If you are like me and have seen the infamous Windows failover cluster error that contains the phrase “A transient communication failure” followed by your email database being down than this is the patch you have been waiting for. Many of my clients have multiple sites that participate in a DAG and over the past few months unexplained failover/cluster shutdowns have occurred randomly. After extensive debugging most of the error logs were pointing to some sort of communication issue between nodes. Now, raising the (cross)subnet latency thresholds are one of the first things that get changed in my build outs since most of my client’s sites are connected through an unreliable internet IPSEC VPN tunnel. Even though this helped a lot for the times when the VPN tunnel would bounce up and down this didn’t address the cluster failures. Fast forward to a few weeks ago, I saw a tweet from Scott Schnoll (@schnoll) who is a technical writer for Microsoft mention KB2550886, which has been released by the Windows clustering team.

> [Task requirements]:
1. Translate this sentence from the passage on the cluster failover patch into Spanish: "After extensive debugging most of the error logs were pointing to some sort of communication issue between nodes."
2. Write the next few sentences of the passage on the cluster failover patch, starting after its last sentence.
The data that comes next is from a separate source and is not connected to the passage on the cluster failover patch.

> [Collected material]:
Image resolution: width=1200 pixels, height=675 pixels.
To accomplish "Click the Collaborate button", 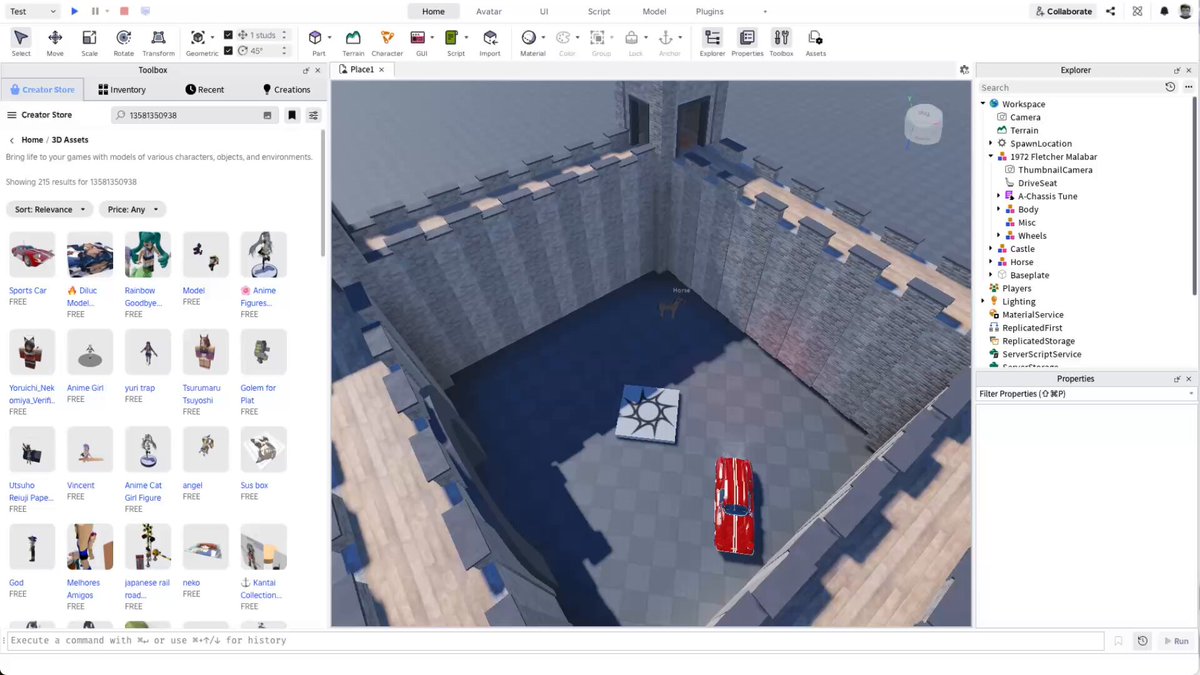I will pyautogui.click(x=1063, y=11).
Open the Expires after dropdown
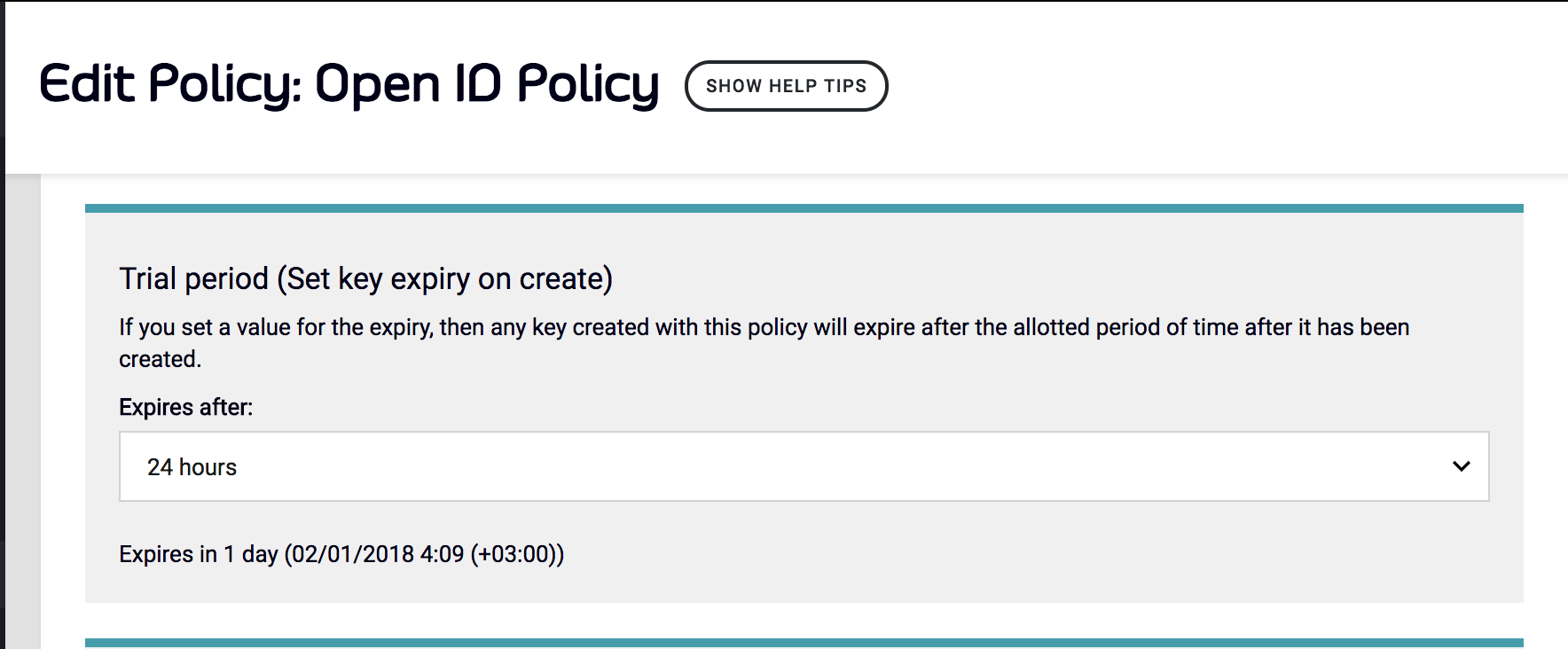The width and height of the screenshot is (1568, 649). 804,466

> [Expected outputs]:
1. Después de una depuración exhaustiva, la mayoría de los registros de errores apuntaban a algún tipo de problema de comunicación entre los nodos.

2.
Basically, Scott explains how this issue affect a DAG in a situation where two nodes cannot communicate with each other but can still talk to the others. This type of scenario is most likely to happen in a multisite DAG with a WAN latency his high. With this topology cross site cluster communication delays recieving regroup messages from the Global Update Manager (GUM) can occur and end up being received in an unexpected order. In a situation like this the offending node should automatically be removed from the cluster and the quorum should remain intact. Instead this was causing a domino effect which ultimately caused quorum to be lost which resulted to databases being dismounted.
Happy to see Microsoft finally address this and to Scott for explaining what exactly was going on under the hood. A lot of the documentation you see in Technet for Exchange has been written by him and he is a super smart guy. The patch has to be installed on all mailbox servers and is recommended to be installed even if you don’t have a multi-site cluster. On a side note, tweets like this have caused me to realize what an invaluable tool Twitter has become to me and my everyday personal/worklife. @3cVguy
You can download the hotfix here.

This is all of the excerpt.